Case ID: misc2d_81/html/1017-01.html
Source: Caselaw Access Project
Author: {"author": "Frederick D. Dugan, J.", "license": "Public Domain", "url": "https://static.case.law/"}
Date Created: 2024-08-24T03:29:51.129683

In the Matter of C. B., a Child Alleged to be Neglected. P. B. et al., Respondents.
    
    Family Court, Monroe County,
    March 18, 1975
    
      Robert F. Clark for Monroe County Department of Social Services, petitioner; F. Bernard Hamsher for P. B., respondent. Culley Marks Corbett Tanenbaum Reifsteck & Potter (Dennis P. Schuler of counsel), for K. B., respondent. John Rivoli, Law Guardian for child, C. B.
    
      
      Names used herein are fictitious for purposes of publication.
    
   Frederick D. Dugan, J.

The Family Court is here called upon not to determine if the father neglected his child, but whether the allegations in the petition on this child protective proceeding, if proven, would mean the child was neglected by the father.

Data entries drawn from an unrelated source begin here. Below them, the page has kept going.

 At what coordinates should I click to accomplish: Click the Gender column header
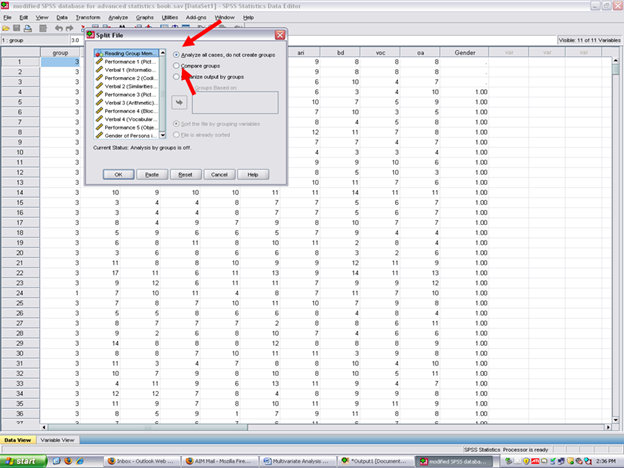[x=463, y=52]
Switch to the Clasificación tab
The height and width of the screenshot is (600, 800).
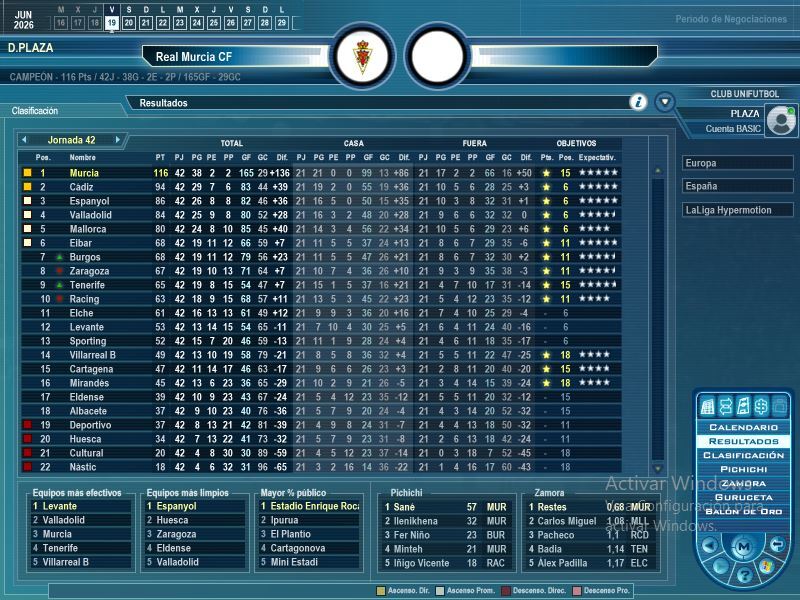click(x=35, y=111)
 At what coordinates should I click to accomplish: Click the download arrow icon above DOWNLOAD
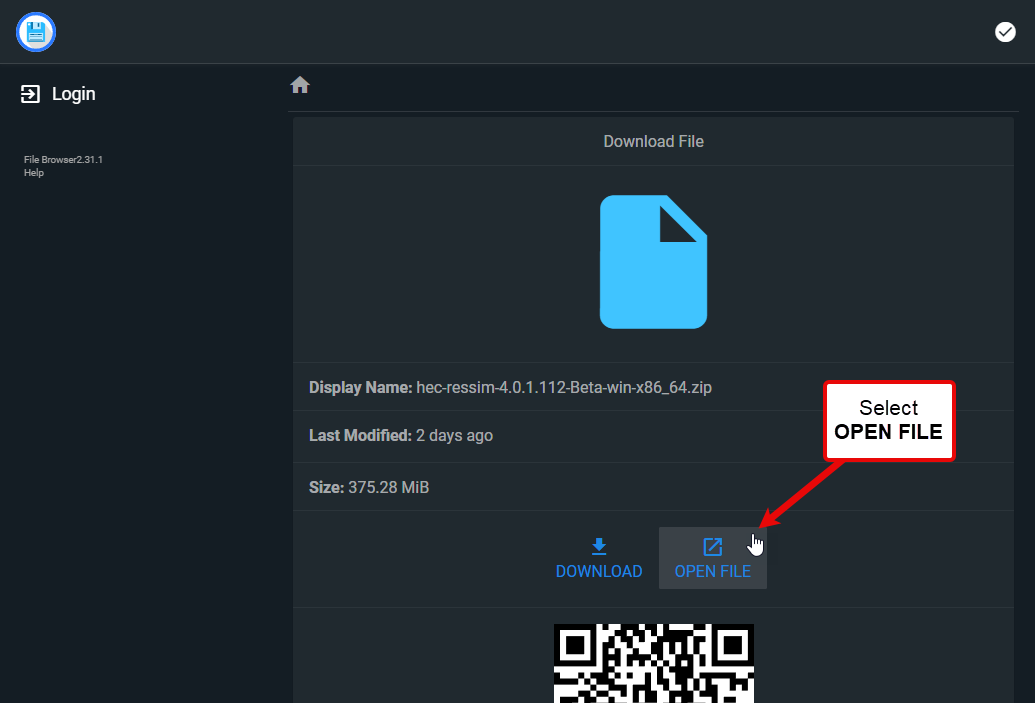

This motion by the respondent father seeks to dismiss the neglect petition as to him upon the grounds that the petition fails to state a cause of action as against him. (Family Ct. Act, § 165; CPLR 3211, subd [a], par 7.)

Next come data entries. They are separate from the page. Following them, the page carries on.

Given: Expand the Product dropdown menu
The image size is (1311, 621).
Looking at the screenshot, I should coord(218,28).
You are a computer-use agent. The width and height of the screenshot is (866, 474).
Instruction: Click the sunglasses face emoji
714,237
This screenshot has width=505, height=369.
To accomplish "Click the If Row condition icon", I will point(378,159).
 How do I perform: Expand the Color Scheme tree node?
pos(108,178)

The petition names as respondents the mother and father of the three-month-old infant and alleges that child is neglected by reason of the mother ingesting some 100 5 milligram Valium tablets and feeding approximately 40 to the child on November 15, 1974. Both survived after timely treatment and hospitalization.

As to the father the allegations here attacked as insufficient as a matter of law state that he took up separate residence from the mother and child in September of 1974; that the mother repeatedly threatened to commit suicide and continued to do so even after the father as a result of those threats returned to live with them. He is alleged to have left that home again on November 14, 1974.

The father contends that on the pertinent allegations involving him in the petition, he was not residing with the mother and the child at the time she allegedly attempted to take her own life and that of the child. He cites Matter of Karr (66 Misc 2d 912); that the parent sought to be charged with neglect must have custody, care and control of the child during the period when neglect charges are alleged against the parent.

The Karr case involved an allegation of neglect by abandonment. (Family Ct. Act, § 1012, subd [f], par [ii].) After a full fact-finding hearing, that court found no intent to abandon by the respondent parent and dismissed the petition. That parent had voluntarily placed the child with the petitioner and did not have the custody, care or control of the child to support any charge of neglect under section 1012 of the Family Court Act.

While the proof here on a full fact-finding hearing may establish that the father was not residing with the mother and child on November 15, 1974, a father’s knowledge and acts during custody, care or control immediately preceding his leaving the child under the circumstances here alleged could constitute neglect which would require protection of the child.

Upon this motion the petition is considered in its entirety, with every fair inference resolved in its favor and with the allegations therein assumed to be true for the purpose of this motion. It essentially alleges that the father’s knowledge of the mother’s inclination to attempt suicide when he moved out and left that three-month-old infant with her creates the basis of his responsibility to that child; that in leaving the child with the mother under these circumstances, the physical, mental and emotional condition of the child was impaired and was placed in imminent danger of becoming impaired by his failure to exercise a minimum degree of care: (1) to provide the child with proper supervision; and (2) by unreasonably allowing a substantial risk that harm would be inflicted on the child. (Family Ct. Act, § 1012, subd [f], par [i], cl [B].)

Whether the proof will sustain these allegations and the father’s failure to exercise a minimum degree of care as required by section 1012 (subd [f], par [i], cl [B]) of the Family Court Act is not and cannot be determined on this motion.

Respondent father’s motion to dismiss the petition as against him for failure to state a cause of action as to that respondent is denied.